Le patient travail de réinsertion des enfants soldats au Tchad

Publié le 12 février 2010 | Modifié le 31 mars 2016

Bien qu’il n’existe aucun chiffre officiel, on estime à 7000 le nombre d’enfants associés aux groupes armés au Tchad. 240 d’entre eux ont été "libérés" en 2009 et 121 enfants ont été réunifiés avec leur famille. 152 enfants étaient encore en transit dans les Centres de Transit et d’Orientation (CTO) de N’Djamena à la fin décembre 2009.

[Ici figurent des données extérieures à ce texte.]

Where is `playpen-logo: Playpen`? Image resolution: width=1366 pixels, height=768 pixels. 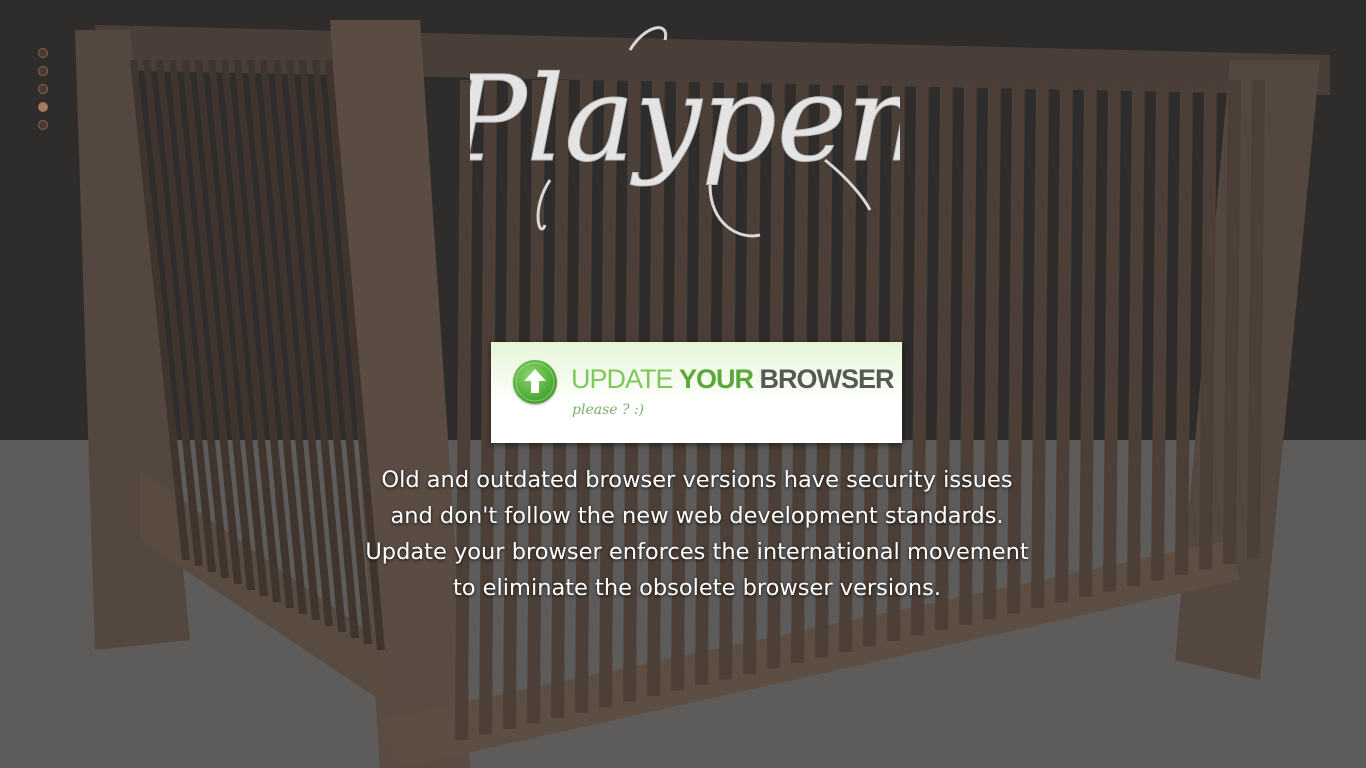 playpen-logo: Playpen is located at coordinates (684, 130).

Sur les 127 jeunes entre 14 et 18 ans inscrits dans le domaine socioprofessionnel de réinsertion, 60 ont achevé avec succès leurs programmes de formation professionnelle (notamment dans les domaines de la cuisine, du forage-assemblage manuel et maintenance de pompes à eau, de mécanique automobile, de culture vivrière et maraîchère), 22 ont été recrutés par leurs formateurs et 8 attendent la confirmation de l’embauche. 30 jeunes ont développé des activités génératrices de revenus dont 16 dans l'agriculture et l'aviculture et 14 autres dans des petits magasins de vente de détail.

L’Unicef soutient deux CTO à N’Djamena, d’une capacité d’accueil de 100 enfants chacun. Ces centres proposent des activités et un soutien pour aider les jeunes à reprendre une vie normale. Les enfants sont nourris, suivis médicalement et psychologiquement. Suivant leur age et leur parcours, ils se voient proposer un retour à l’école ou une formation professionnelle.

Les enfants passent généralement 3 mois dans le CTO. Certains d’entre eux sont ensuite placés dans des entreprises où ils peuvent avoir l’opportunité de décrocher un emploi après leur formation.

Beaucoup d’obstacles à contourner dans ce programme : le processus de réunification est assez long, en raison de l’insécurité qui règne dans le pays et notamment dans la zone (Est) dont les enfants sont originaires. Il faut donc trouver des solutions alternatives pour que les enfants puissent reprendre une vie normale.

Certains jeunes vivent aujourd’hui autonomes. En effet, ils travaillent ou suivent une formation professionnelle et ne vivent plus au CTO mais dans des maisons ou appartements avec d’autres de leurs camarades. Leur loyer est pris en charge pendant quelques semaines ou mois, puis, s’ils le peuvent, ils le payent ainsi que leur nourriture.

Autre obstacle, le manque d’emplois dû à la situation économique précaire du pays. Dans ce contexte, il est difficile pour les jeunes de trouver un emploi dès la formation terminée, surtout dans des zones plus reculées.